Reproduce all the entries, matching the original word for word.

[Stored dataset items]
══════════════════════════════

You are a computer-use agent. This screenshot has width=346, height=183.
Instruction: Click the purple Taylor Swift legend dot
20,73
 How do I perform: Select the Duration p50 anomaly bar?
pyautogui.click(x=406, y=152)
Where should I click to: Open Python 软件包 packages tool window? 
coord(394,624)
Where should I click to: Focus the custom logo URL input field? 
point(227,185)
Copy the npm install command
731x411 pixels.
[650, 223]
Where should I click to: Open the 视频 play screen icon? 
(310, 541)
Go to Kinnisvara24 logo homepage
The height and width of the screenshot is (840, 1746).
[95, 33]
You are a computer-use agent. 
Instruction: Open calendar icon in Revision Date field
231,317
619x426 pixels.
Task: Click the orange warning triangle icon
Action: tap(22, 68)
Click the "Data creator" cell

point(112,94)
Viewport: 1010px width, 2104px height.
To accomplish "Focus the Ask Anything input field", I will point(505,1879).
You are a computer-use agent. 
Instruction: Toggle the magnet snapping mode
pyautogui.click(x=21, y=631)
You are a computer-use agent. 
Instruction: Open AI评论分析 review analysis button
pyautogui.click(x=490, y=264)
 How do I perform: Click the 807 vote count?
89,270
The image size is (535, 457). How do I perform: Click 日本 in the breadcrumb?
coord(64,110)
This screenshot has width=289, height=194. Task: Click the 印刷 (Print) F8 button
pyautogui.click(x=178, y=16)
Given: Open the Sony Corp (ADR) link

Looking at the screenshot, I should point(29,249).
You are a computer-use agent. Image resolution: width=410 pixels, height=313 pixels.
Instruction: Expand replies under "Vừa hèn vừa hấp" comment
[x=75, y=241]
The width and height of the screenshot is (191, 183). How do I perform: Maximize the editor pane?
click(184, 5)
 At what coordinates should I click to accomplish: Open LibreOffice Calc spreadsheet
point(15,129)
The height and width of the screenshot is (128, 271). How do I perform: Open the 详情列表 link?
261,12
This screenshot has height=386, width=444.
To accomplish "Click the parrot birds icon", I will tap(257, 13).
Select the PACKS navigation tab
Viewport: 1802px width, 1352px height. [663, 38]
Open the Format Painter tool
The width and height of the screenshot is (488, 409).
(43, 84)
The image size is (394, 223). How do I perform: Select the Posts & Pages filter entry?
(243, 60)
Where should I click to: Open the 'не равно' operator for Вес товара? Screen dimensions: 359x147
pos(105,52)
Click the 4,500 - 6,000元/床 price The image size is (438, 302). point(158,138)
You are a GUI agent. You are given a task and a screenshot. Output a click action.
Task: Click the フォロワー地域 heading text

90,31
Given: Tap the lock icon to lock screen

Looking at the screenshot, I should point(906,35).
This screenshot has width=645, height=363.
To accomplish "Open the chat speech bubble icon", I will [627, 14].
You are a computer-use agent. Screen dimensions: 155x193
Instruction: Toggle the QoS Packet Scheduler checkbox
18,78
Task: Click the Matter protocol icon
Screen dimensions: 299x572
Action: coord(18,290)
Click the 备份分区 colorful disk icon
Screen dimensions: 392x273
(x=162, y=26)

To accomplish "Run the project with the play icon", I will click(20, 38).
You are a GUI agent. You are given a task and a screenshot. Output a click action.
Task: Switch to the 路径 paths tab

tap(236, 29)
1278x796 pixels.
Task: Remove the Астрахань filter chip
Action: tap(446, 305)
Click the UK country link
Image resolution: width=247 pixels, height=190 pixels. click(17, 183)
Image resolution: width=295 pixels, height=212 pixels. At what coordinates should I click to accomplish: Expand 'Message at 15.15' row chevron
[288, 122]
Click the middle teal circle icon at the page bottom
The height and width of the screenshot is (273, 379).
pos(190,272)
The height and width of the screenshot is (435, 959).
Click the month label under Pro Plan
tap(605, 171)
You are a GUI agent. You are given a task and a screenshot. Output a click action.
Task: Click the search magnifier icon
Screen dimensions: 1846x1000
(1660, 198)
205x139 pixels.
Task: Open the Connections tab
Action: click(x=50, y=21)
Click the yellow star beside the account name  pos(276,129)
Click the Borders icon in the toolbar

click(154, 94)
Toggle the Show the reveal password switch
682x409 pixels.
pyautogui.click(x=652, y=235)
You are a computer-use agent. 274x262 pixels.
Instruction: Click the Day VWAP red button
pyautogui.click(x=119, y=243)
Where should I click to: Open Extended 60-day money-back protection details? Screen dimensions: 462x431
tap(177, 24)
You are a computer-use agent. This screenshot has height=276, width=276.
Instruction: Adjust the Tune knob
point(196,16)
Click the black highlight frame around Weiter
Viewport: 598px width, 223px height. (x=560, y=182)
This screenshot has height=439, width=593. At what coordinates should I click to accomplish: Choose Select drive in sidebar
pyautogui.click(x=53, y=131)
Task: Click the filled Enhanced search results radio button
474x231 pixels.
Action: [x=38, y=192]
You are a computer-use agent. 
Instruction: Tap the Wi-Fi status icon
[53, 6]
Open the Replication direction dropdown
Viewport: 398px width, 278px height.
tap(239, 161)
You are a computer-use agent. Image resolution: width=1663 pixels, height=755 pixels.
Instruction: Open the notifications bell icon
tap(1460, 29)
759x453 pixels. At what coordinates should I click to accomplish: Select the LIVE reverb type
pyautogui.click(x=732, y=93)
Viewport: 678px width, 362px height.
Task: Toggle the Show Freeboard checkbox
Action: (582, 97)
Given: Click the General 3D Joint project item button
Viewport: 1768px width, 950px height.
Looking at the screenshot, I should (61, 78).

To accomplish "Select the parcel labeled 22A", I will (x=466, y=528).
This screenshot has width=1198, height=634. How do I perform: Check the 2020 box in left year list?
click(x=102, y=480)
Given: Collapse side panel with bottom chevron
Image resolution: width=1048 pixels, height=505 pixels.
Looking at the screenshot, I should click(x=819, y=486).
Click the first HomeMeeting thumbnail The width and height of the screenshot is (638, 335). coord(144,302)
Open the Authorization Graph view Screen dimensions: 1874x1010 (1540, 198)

══════════════════════════════

Task solution
You are a computer-use agent. This screenshot has width=346, height=183.
Instruction: Click the purple Taylor Swift legend dot
20,73
 How do I perform: Select the Duration p50 anomaly bar?
pyautogui.click(x=406, y=152)
Where should I click to: Open Python 软件包 packages tool window? 
coord(394,624)
Where should I click to: Focus the custom logo URL input field? 
point(227,185)
Copy the npm install command
731x411 pixels.
[650, 223]
Where should I click to: Open the 视频 play screen icon? 
(310, 541)
Go to Kinnisvara24 logo homepage
The height and width of the screenshot is (840, 1746).
[95, 33]
You are a computer-use agent. 
Instruction: Open calendar icon in Revision Date field
231,317
619x426 pixels.
Task: Click the orange warning triangle icon
Action: tap(22, 68)
Click the "Data creator" cell

point(112,94)
Viewport: 1010px width, 2104px height.
To accomplish "Focus the Ask Anything input field", I will point(505,1879).
You are a computer-use agent. 
Instruction: Toggle the magnet snapping mode
pyautogui.click(x=21, y=631)
You are a computer-use agent. 
Instruction: Open AI评论分析 review analysis button
pyautogui.click(x=490, y=264)
 How do I perform: Click the 807 vote count?
89,270
The image size is (535, 457). How do I perform: Click 日本 in the breadcrumb?
coord(64,110)
This screenshot has width=289, height=194. Task: Click the 印刷 (Print) F8 button
pyautogui.click(x=178, y=16)
Given: Open the Sony Corp (ADR) link

Looking at the screenshot, I should point(29,249).
You are a computer-use agent. Image resolution: width=410 pixels, height=313 pixels.
Instruction: Expand replies under "Vừa hèn vừa hấp" comment
[x=75, y=241]
The width and height of the screenshot is (191, 183). How do I perform: Maximize the editor pane?
click(184, 5)
 At what coordinates should I click to accomplish: Open LibreOffice Calc spreadsheet
point(15,129)
The height and width of the screenshot is (128, 271). How do I perform: Open the 详情列表 link?
261,12
This screenshot has height=386, width=444.
To accomplish "Click the parrot birds icon", I will tap(257, 13).
Select the PACKS navigation tab
Viewport: 1802px width, 1352px height. [663, 38]
Open the Format Painter tool
The width and height of the screenshot is (488, 409).
(43, 84)
The image size is (394, 223). How do I perform: Select the Posts & Pages filter entry?
(243, 60)
Where should I click to: Open the 'не равно' operator for Вес товара? Screen dimensions: 359x147
pos(105,52)
Click the 4,500 - 6,000元/床 price The image size is (438, 302). point(158,138)
You are a GUI agent. You are given a task and a screenshot. Output a click action.
Task: Click the フォロワー地域 heading text

90,31
Given: Tap the lock icon to lock screen

Looking at the screenshot, I should point(906,35).
This screenshot has width=645, height=363.
To accomplish "Open the chat speech bubble icon", I will [627, 14].
You are a computer-use agent. Screen dimensions: 155x193
Instruction: Toggle the QoS Packet Scheduler checkbox
18,78
Task: Click the Matter protocol icon
Screen dimensions: 299x572
Action: coord(18,290)
Click the 备份分区 colorful disk icon
Screen dimensions: 392x273
(x=162, y=26)

To accomplish "Run the project with the play icon", I will click(20, 38).
You are a GUI agent. You are given a task and a screenshot. Output a click action.
Task: Switch to the 路径 paths tab

tap(236, 29)
1278x796 pixels.
Task: Remove the Астрахань filter chip
Action: tap(446, 305)
Click the UK country link
Image resolution: width=247 pixels, height=190 pixels. click(17, 183)
Image resolution: width=295 pixels, height=212 pixels. At what coordinates should I click to accomplish: Expand 'Message at 15.15' row chevron
[288, 122]
Click the middle teal circle icon at the page bottom
The height and width of the screenshot is (273, 379).
pos(190,272)
The height and width of the screenshot is (435, 959).
Click the month label under Pro Plan
tap(605, 171)
You are a GUI agent. You are given a task and a screenshot. Output a click action.
Task: Click the search magnifier icon
Screen dimensions: 1846x1000
(1660, 198)
205x139 pixels.
Task: Open the Connections tab
Action: click(x=50, y=21)
Click the yellow star beside the account name  pos(276,129)
Click the Borders icon in the toolbar

click(154, 94)
Toggle the Show the reveal password switch
682x409 pixels.
pyautogui.click(x=652, y=235)
You are a computer-use agent. 274x262 pixels.
Instruction: Click the Day VWAP red button
pyautogui.click(x=119, y=243)
Where should I click to: Open Extended 60-day money-back protection details? Screen dimensions: 462x431
tap(177, 24)
You are a computer-use agent. This screenshot has height=276, width=276.
Instruction: Adjust the Tune knob
point(196,16)
Click the black highlight frame around Weiter
Viewport: 598px width, 223px height. (x=560, y=182)
This screenshot has height=439, width=593. At what coordinates should I click to accomplish: Choose Select drive in sidebar
pyautogui.click(x=53, y=131)
Task: Click the filled Enhanced search results radio button
474x231 pixels.
Action: [x=38, y=192]
You are a computer-use agent. 
Instruction: Tap the Wi-Fi status icon
[53, 6]
Open the Replication direction dropdown
Viewport: 398px width, 278px height.
tap(239, 161)
You are a computer-use agent. Image resolution: width=1663 pixels, height=755 pixels.
Instruction: Open the notifications bell icon
tap(1460, 29)
759x453 pixels. At what coordinates should I click to accomplish: Select the LIVE reverb type
pyautogui.click(x=732, y=93)
Viewport: 678px width, 362px height.
Task: Toggle the Show Freeboard checkbox
Action: (582, 97)
Given: Click the General 3D Joint project item button
Viewport: 1768px width, 950px height.
Looking at the screenshot, I should (61, 78).

To accomplish "Select the parcel labeled 22A", I will (x=466, y=528).
This screenshot has width=1198, height=634. How do I perform: Check the 2020 box in left year list?
click(x=102, y=480)
Given: Collapse side panel with bottom chevron
Image resolution: width=1048 pixels, height=505 pixels.
Looking at the screenshot, I should click(x=819, y=486).
Click the first HomeMeeting thumbnail The width and height of the screenshot is (638, 335). coord(144,302)
Open the Authorization Graph view Screen dimensions: 1874x1010 (1540, 198)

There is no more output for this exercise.